On 28 October 2015, the Higher Labour Court (Landesarbeitsgericht, LAG) Rhineland-Palatinate (October 28, 2015 – docket number: 4 Sa 12/14) decided that an employer who pays female employees less than their male counterparts is liable to pay the difference in damages plus a compensation award. Any employers not complying with the “equal job – equal pay” principle are highly recommended to change their approach to pre-empt high claims being levied against them.

In this decision the employer paid a lower hourly wage to its female employees than its male employees. The plaintiff presented a claim in damages for the difference in pay (€ 11,016.30 for a period from January 2009 to 2012) and additionally compensation under the General Equal Treatment Act (Allgemeines Gleichbehandlungsgesetz, AGG). The plaintiff was originally awarded € 11,016.30 in damages and € 3,000 in compensation by the Labour Court (Arbeitsgericht, ArbG) Coblenz. In the appeal the plaintiff raised her claim for compensation (originally claiming “at least € 2,000″) and argued that the compensation awarded by the Labour Court Coblenz was too low and should at least be the equivalent of four gross monthly wages plus the proportionate bonus for four months of work (€ 7,735.72).

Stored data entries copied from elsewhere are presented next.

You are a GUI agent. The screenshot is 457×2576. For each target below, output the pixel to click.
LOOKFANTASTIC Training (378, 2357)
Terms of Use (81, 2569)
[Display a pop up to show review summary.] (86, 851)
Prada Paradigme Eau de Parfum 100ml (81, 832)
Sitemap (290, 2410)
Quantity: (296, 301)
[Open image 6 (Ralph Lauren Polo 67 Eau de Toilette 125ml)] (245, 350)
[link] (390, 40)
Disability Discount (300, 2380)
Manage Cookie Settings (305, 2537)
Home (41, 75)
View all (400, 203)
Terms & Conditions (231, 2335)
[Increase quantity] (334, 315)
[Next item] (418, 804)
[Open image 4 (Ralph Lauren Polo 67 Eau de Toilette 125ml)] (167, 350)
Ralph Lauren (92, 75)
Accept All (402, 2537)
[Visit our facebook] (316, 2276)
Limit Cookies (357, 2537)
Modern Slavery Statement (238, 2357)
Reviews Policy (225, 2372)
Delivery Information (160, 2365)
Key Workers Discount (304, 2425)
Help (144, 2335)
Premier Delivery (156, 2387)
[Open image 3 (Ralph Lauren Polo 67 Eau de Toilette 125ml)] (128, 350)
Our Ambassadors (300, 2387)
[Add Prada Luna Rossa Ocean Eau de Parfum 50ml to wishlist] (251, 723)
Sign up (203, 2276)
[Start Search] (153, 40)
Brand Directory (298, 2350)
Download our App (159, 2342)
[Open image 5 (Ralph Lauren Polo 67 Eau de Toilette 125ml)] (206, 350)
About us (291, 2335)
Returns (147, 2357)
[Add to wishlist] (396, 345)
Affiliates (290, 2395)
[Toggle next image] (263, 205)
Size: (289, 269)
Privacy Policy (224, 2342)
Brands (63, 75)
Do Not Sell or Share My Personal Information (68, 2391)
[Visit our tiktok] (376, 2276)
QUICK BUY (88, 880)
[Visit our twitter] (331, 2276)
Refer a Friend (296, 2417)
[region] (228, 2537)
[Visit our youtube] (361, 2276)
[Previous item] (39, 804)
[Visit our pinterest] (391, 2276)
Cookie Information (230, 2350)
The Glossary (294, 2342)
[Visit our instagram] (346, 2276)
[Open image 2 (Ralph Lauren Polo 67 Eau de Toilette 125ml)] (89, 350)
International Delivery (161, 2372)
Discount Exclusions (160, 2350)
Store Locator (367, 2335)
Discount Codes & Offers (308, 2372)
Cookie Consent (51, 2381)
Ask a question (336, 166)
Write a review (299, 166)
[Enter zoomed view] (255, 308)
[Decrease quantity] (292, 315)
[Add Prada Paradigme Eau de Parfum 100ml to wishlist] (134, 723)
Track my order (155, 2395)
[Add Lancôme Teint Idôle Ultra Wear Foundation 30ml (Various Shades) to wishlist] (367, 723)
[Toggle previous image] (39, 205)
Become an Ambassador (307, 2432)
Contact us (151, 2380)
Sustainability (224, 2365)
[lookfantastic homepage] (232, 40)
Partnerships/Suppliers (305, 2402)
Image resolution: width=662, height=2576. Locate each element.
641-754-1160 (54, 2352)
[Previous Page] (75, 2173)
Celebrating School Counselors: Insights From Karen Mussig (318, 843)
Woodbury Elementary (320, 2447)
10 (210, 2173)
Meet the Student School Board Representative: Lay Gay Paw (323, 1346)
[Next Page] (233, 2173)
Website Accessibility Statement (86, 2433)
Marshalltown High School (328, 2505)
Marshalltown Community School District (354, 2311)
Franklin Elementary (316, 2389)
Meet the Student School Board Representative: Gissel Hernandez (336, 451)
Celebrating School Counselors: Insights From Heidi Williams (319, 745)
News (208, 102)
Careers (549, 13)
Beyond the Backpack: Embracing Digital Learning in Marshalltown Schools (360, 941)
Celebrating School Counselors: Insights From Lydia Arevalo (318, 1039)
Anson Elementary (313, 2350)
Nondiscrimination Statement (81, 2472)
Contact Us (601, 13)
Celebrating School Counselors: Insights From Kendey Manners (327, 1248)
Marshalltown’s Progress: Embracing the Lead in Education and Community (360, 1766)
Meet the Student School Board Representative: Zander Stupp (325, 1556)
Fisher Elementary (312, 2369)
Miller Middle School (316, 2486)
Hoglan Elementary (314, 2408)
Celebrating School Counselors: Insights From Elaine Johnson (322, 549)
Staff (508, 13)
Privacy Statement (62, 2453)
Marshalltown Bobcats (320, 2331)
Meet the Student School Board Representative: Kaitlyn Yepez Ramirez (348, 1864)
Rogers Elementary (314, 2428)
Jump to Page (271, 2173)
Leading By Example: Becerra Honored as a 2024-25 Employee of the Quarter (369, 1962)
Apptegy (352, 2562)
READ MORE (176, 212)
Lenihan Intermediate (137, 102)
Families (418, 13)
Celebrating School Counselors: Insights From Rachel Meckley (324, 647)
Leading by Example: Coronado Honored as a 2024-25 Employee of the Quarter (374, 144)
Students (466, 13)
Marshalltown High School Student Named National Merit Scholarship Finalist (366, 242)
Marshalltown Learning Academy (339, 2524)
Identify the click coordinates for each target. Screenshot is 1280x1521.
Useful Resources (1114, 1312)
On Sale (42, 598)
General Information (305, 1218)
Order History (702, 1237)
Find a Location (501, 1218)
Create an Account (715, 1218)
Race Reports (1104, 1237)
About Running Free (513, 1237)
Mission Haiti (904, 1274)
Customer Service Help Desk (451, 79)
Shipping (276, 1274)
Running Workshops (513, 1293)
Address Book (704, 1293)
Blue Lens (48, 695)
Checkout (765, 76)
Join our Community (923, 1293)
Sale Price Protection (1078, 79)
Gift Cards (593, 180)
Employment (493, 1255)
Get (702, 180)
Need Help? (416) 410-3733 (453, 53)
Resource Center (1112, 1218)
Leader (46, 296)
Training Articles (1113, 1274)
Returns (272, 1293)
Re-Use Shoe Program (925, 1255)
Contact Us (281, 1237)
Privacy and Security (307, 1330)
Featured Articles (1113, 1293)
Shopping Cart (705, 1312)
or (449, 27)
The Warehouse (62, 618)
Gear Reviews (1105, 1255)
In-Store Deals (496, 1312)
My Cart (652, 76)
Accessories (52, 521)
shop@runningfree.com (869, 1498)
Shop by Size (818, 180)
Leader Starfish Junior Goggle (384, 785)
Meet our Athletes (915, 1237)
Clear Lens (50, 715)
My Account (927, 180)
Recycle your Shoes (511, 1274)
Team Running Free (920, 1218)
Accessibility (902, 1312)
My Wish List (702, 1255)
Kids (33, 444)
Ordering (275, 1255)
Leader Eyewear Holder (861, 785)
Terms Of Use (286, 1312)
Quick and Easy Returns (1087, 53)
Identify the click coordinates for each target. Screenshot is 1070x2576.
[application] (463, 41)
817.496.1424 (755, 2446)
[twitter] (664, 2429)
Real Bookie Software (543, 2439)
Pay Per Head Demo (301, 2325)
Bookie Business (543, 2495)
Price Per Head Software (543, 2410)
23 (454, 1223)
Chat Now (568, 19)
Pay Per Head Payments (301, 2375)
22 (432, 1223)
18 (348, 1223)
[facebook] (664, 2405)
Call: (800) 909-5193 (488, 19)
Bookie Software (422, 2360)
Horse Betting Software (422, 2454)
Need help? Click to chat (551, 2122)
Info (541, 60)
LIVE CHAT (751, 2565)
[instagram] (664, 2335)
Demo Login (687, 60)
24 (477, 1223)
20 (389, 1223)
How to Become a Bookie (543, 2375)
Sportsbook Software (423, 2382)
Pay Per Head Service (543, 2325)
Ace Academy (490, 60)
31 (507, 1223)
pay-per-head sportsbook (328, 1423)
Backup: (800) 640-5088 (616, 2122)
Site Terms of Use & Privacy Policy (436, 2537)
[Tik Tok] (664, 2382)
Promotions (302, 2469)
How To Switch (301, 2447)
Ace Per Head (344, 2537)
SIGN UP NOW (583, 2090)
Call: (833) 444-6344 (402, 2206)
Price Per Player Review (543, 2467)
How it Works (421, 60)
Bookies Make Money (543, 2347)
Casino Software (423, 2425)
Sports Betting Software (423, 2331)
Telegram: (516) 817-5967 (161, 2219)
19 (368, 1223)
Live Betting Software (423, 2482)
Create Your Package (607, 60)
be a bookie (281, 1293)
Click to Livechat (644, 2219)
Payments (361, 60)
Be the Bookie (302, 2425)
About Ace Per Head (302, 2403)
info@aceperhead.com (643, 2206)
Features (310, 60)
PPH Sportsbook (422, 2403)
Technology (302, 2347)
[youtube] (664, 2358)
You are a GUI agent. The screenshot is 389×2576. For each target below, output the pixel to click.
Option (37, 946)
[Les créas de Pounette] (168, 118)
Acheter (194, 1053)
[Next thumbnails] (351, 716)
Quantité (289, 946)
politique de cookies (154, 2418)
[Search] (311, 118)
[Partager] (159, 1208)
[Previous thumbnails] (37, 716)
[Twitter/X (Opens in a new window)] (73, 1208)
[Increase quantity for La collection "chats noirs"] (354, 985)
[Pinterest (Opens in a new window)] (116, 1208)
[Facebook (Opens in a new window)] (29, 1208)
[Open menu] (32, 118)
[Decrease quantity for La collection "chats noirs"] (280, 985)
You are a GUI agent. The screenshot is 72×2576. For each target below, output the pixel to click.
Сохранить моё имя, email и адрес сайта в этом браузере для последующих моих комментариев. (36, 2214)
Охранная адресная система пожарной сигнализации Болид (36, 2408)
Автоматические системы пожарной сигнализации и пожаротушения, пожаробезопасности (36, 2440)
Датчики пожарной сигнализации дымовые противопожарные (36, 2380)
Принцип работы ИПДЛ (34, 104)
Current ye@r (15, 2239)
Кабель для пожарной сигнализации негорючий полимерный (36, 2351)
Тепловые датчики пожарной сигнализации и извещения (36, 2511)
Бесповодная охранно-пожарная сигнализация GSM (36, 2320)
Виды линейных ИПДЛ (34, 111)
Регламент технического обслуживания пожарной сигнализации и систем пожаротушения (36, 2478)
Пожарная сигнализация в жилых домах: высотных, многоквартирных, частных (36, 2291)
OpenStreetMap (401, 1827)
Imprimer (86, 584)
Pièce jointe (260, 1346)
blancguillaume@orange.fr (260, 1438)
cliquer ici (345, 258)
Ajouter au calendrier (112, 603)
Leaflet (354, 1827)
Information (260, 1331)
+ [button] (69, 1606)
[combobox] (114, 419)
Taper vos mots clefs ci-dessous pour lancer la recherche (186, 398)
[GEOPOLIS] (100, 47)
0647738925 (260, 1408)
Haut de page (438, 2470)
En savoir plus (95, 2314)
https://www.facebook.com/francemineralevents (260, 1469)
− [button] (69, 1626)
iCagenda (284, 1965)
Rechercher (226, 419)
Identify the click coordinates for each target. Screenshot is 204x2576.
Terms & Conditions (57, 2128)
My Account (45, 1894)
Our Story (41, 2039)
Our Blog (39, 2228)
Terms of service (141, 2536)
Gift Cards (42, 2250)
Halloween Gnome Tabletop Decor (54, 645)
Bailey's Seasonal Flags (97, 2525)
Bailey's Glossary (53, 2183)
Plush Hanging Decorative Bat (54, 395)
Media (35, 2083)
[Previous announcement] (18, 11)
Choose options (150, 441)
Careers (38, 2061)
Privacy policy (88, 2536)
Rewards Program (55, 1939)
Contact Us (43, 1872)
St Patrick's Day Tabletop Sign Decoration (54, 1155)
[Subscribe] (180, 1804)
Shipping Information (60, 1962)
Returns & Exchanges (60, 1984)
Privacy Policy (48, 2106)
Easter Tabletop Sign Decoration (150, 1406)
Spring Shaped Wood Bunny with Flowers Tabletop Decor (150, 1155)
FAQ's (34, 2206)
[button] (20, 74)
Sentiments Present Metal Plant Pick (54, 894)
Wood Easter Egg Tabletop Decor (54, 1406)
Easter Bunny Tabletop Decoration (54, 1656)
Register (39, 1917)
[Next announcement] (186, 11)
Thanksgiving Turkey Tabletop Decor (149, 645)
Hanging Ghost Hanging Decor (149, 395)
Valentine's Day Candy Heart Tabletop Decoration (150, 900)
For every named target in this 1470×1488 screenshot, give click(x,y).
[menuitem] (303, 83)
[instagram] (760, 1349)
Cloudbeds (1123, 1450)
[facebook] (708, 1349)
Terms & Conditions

The Higher Labour Court agreed with the plaintiff that compensation of € 3,000 was too low. The court argued that any compensation awarded under the General Equal Treatment Act must be proportionate to the transgression in order to ensure an effective protection of the rights of equal treatment. The compensation award should be high enough to be an effective deterrent from discrimination. In this case the court found that the employer had discriminated against many women for years and that this was such a substantial breach that significant compensation is to be awarded. However, a direct correlation between wage paid and the compensation to be awarded was negated. The Higher Labour Court Rhineland-Palatinate changed the ruling of the Labour Court Coblenz and awarded € 6,000 in compensation.

The decision demonstrates that discrimination against employees (and applicants) is a costly and outdated practice and is no longer feasible. Non-complying employers face the risk of costly and public labour court hearings.